Charles de Solier, Sieur de Morette1480 by Hans Holbein the Younger

...flicking through many heavy tomes and grimoires my roving eyes were constantly transfixed by this gentleman as his eyes seemingly locked on to mine – no matter how fast I was thumbing through the pages....

That’s what floors me – this was done in 1534 or 35. With no “reference” as we would understand it today. No Google search, no camera, nothing. Everything just observed from life. Nearly 500 years ago. And there is no hint of stylisation, cliche or pandering to the punters ego. Not even any dramatic lighting or particularly ominous shadows. He just painted what he saw. Old Charles de Solier is as real in 2018 as he was – no doubt was back in 1535. I have always loved Holbein and there are many incredible portraits to his name which, as well as making his contemporaries look rather tawdry, must have caused many hogs-hair brushes to be snapped asunder and just as many feet to have been kicked through canvasses in frustration.

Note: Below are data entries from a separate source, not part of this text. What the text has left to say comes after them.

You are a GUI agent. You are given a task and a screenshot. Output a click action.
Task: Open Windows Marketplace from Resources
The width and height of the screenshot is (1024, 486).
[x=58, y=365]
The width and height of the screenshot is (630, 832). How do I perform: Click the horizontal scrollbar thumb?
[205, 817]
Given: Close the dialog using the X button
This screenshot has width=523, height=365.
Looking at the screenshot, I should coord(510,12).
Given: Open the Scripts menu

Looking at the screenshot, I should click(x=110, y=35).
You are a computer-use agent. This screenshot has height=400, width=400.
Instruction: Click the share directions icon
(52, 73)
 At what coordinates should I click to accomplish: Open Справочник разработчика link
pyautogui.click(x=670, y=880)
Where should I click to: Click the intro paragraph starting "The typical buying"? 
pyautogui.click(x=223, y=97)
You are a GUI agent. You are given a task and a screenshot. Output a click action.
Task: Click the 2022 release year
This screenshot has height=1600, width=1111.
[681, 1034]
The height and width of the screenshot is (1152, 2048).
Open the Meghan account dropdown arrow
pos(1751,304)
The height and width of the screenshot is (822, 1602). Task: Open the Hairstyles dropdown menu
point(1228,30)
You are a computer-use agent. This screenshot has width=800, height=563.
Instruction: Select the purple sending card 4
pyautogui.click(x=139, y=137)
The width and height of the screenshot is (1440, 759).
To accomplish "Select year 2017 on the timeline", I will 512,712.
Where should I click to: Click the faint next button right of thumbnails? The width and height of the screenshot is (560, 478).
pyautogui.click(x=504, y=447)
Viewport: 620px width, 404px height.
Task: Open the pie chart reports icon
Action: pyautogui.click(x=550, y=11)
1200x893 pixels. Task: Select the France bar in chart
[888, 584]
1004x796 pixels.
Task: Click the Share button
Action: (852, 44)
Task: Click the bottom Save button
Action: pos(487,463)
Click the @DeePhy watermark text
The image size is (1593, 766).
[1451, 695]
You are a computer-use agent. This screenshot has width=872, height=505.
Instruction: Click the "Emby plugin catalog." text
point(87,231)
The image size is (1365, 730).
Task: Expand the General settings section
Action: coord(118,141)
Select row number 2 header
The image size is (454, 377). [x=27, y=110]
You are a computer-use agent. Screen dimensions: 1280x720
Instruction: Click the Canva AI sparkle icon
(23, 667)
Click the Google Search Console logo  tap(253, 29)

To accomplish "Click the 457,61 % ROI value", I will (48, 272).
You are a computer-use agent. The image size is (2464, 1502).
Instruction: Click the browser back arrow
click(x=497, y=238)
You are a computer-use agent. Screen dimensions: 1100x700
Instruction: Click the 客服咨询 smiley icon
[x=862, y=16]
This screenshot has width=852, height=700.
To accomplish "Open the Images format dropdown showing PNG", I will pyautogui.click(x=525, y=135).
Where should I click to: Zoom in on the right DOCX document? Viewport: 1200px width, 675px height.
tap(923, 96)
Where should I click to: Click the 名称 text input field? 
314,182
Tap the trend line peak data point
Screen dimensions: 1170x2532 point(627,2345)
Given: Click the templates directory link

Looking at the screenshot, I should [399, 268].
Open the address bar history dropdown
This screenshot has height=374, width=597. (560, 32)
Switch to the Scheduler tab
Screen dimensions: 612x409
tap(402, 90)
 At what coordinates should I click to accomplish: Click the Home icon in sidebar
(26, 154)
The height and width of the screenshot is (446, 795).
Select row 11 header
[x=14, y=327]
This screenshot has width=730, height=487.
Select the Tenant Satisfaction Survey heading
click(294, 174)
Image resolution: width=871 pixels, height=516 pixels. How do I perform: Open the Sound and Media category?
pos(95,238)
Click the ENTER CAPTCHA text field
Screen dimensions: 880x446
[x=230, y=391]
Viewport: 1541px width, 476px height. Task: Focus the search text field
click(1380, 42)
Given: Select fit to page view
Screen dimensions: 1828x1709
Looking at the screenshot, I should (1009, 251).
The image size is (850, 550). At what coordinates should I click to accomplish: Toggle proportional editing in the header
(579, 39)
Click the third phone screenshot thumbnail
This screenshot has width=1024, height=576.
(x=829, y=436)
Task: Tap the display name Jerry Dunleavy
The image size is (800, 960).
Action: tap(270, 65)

Charles de Solier, comte de Morette (1480 – 1 February 1552), the son of Aubertin de Solier, comte de Morette (1465–1545), was a French soldier and diplomat as well as a long-serving gentilhomme de la chambre to Francis I. He acted as ambassador to England on a number of occasions from October 1526 to June 1535. Morette was in London in 1534 when Henry VIII was attempting to win French support for his repudiation of Catherine of Aragon, in an alliance against Charles V. Around this time, his portrait was painted by Hans Holbein the Younger.